START Data under study

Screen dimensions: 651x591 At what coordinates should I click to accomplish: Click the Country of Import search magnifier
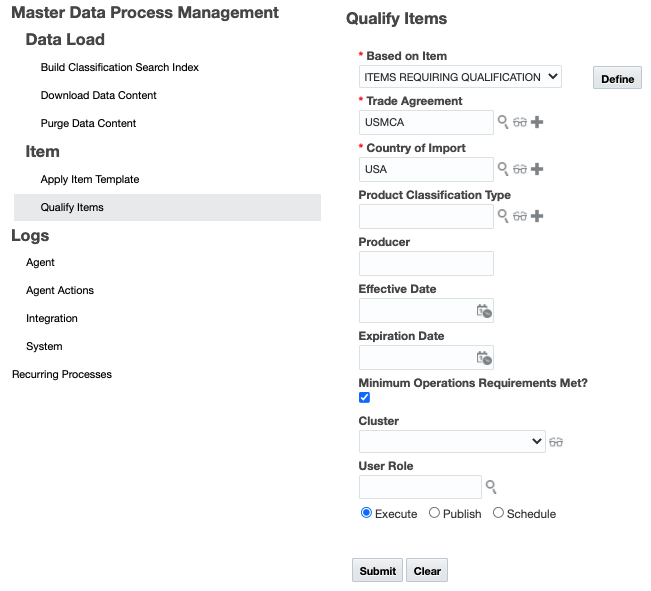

END Data under study
START Data under study

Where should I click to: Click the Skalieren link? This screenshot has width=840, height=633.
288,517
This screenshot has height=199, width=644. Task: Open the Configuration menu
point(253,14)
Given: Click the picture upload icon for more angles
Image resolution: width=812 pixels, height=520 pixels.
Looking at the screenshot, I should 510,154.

END Data under study

**Prompt**
Repeat, exactly as they stand above, the lines from the line with "Where should I" to the line with "Given: Click the", both lines included.

**Result for this exercise**
Where should I click to: Click the Skalieren link? This screenshot has width=840, height=633.
288,517
This screenshot has height=199, width=644. Task: Open the Configuration menu
point(253,14)
Given: Click the picture upload icon for more angles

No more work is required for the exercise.